Your answer must be every line of the data that contains "Select".

───── RECORD EXTRACTS

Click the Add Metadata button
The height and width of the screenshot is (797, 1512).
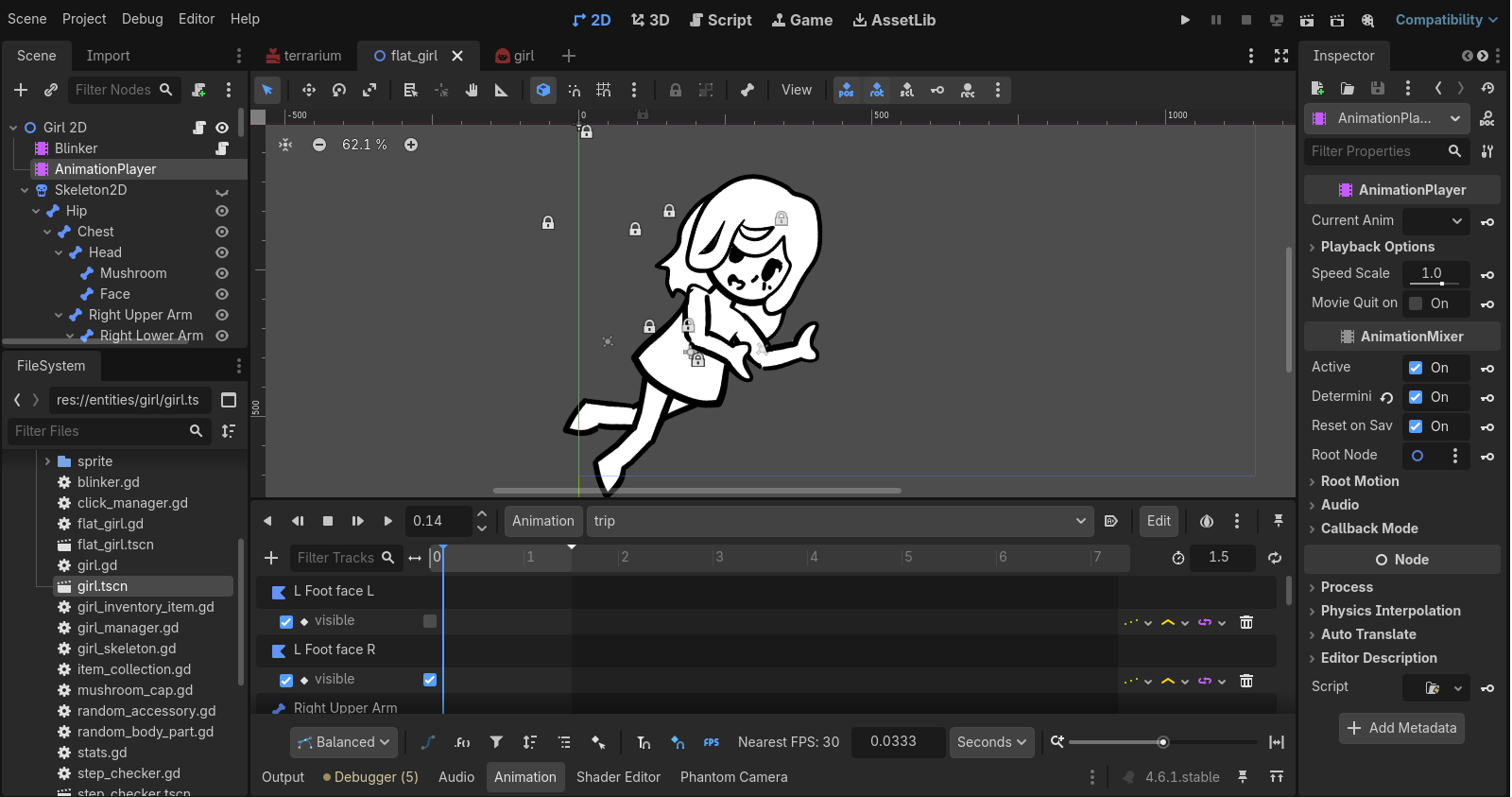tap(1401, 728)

──────────
───── RECORD EXTRACTS

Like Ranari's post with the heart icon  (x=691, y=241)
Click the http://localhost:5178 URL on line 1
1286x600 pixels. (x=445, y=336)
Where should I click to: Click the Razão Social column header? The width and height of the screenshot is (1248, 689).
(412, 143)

──────────
───── RECORD EXTRACTS

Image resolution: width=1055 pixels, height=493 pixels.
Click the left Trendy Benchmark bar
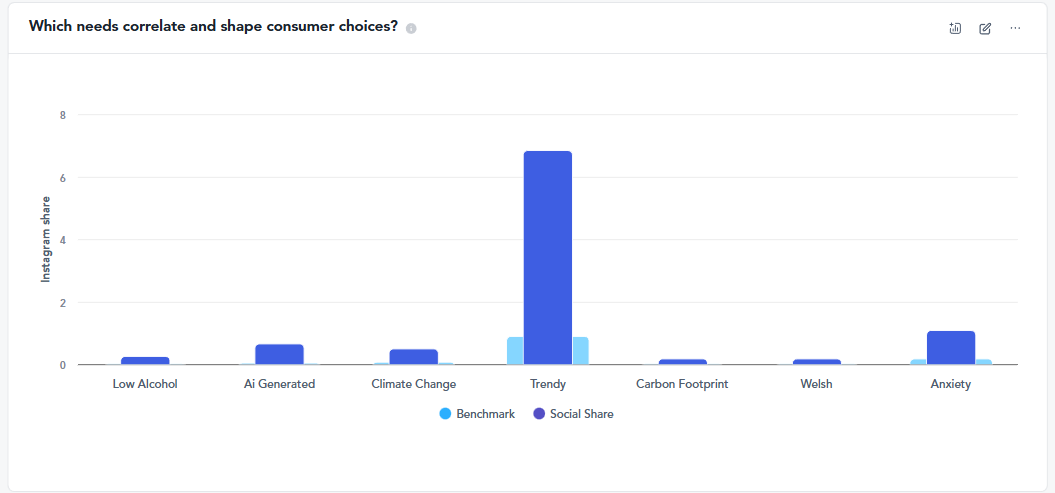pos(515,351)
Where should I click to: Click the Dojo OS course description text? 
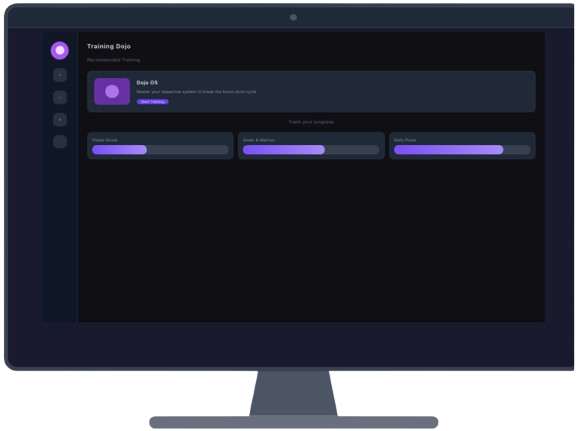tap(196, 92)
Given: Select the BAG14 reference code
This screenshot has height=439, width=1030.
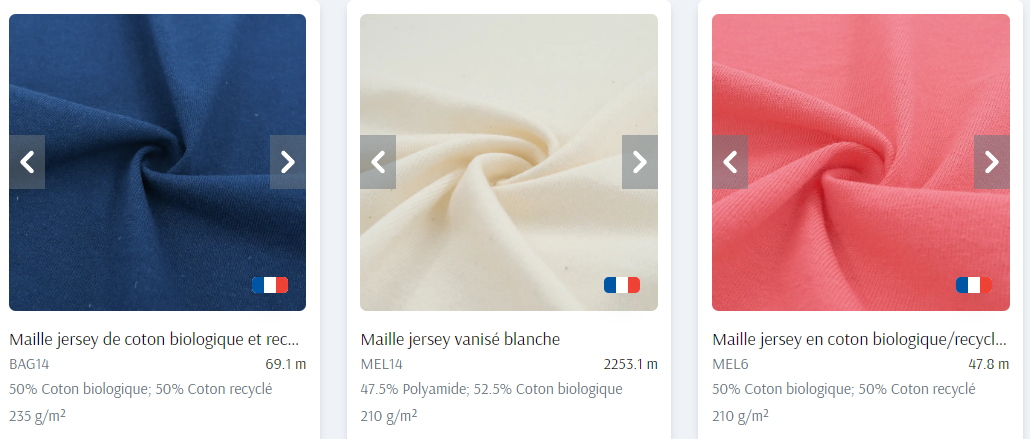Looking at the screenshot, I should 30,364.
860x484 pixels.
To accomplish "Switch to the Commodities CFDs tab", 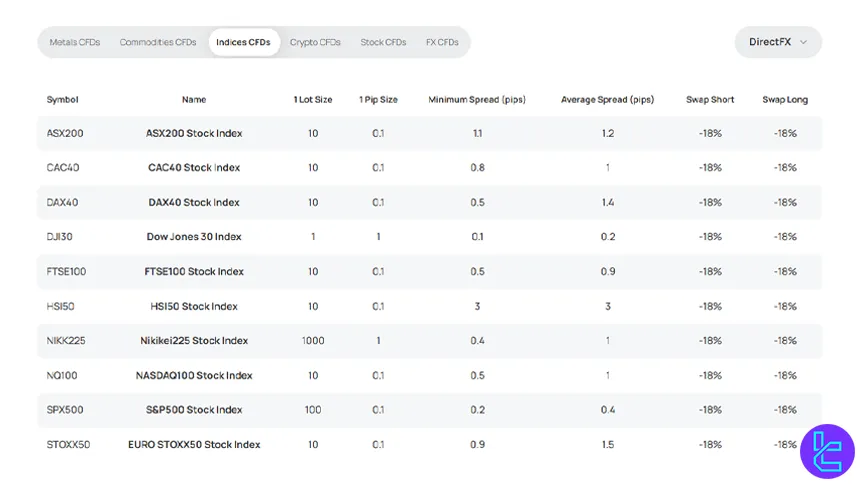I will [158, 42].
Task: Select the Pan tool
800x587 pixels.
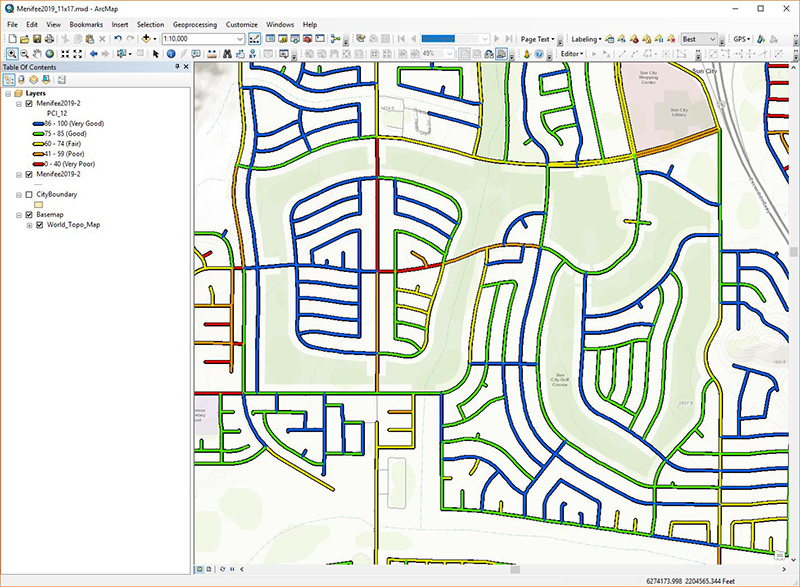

──────────

■ **ANSWER SPACE**
Given: Select the BAG14 reference code
Task: Select the Pan tool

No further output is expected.